The reason Drain/Demi type spells do so much damage to Altima is because they're percentage based.

Ohhhh. I'm used to Demi being percentage-based in the FF games, but Drain threw me off. Thanks.

What are your thoughts on the ending?

Oh, god. I'm glad you asked, because yesterday I decided not to watch through the credits, but when I saw your question I reloaded and watched the after-the-credits cutscene, and that changes everything.

Firstly, I thought Balmafula was already dead, but I guess not.

So many people die in this game (it's such an opera) that I honestly believed it when they said Ramza and Alma are dead. It almost seemed fitting. Delita, a commoner, married Ovelia and became King, probably the first King who was a "man of the people" - the member of the last of the Beoulves who will be most remembered is probably Dycedarg for the atrocities he committed, making the Beoulves a black stain on nobility, so the end of the Beoulve line was symbolic of the dawn of a new age where Delita will presumably promote equality and try to remove any kind of status that people get born into.

The fact that Ramza and Alma survived is kinda nice because most people don't like an ending quite as dark as it would've been without that - but keeping them dead would've been a much bolder move and also would've made a lot more sense, seeing as we have no idea how they escaped Hell.

Presumably something about the death of Altima created some kind of temporary dimensional jump that they rode off from the airship - or, when Altima was trying to get "more power" at the end there, what we really saw was her absorbing the entire dimension of Hell, so Ramza and Alma got sort of shunted back to reality. The thing is, they didn't give us *anything* to really go off of there; it's all just aimless theories. So what we're really left with is the sequence of events from the perspective of Olan, who by now sees them as almost these mythical, larger-than-life heroes, now finished with their calling and off to live their life away from the eyes of the people. Which is also kinda cool, and not altogether unfitting.

I really liked the bit about Olan compiling this story and being executed for it, then Alazlam recovering it and releasing it. Because Alazlam appeared in the "Person" category of the Brave Story section of the menu, I just assumed he was living at the same time as everyone else, but this does add something to the story.
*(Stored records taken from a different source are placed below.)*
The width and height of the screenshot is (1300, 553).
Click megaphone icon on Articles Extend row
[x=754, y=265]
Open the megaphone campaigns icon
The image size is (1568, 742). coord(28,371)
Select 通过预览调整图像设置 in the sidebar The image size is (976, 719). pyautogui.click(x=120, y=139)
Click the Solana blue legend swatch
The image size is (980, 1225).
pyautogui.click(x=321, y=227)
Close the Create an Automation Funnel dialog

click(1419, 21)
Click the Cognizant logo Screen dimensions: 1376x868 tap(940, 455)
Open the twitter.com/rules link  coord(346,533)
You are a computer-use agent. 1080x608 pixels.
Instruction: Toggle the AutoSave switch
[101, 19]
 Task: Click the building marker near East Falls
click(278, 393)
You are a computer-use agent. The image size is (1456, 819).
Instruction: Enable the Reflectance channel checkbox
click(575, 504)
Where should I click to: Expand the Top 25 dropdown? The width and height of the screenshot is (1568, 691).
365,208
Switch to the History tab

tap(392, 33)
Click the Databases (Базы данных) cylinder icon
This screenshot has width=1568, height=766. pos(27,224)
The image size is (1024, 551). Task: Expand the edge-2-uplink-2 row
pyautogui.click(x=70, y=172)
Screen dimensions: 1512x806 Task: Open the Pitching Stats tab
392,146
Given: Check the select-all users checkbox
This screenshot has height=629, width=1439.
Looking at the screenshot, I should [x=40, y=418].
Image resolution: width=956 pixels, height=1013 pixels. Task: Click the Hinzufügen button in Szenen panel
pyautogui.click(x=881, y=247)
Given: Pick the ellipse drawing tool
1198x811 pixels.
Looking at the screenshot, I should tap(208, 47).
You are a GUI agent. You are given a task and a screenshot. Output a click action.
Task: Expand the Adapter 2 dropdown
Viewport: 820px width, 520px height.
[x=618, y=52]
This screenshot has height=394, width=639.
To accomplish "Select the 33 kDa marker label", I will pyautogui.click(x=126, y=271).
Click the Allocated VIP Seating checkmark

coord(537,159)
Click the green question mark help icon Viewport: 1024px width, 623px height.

I have mixed feelings on the epilogue. One of my minor gripes with the ending before it was that Delita, for all his good intentions, did go a little mad with power and was acting as though people were expendable, just like everyone else who was vying for the position of King. I didn't necessarily want to see him get his comeuppance, but either he needed to get redeemed, or the game needed to lay the cold truth on us that ruthless people acting in a gray moral area are sometimes necessary, because there's rarely such a thing as a truly good leader, and Delita was the lesser of all evils, bringing about an age that was better than the alternatives but still imperfect and nowhere near making up for the war leading up to it - but an age that at least was peaceful and progressive, so that is the cost.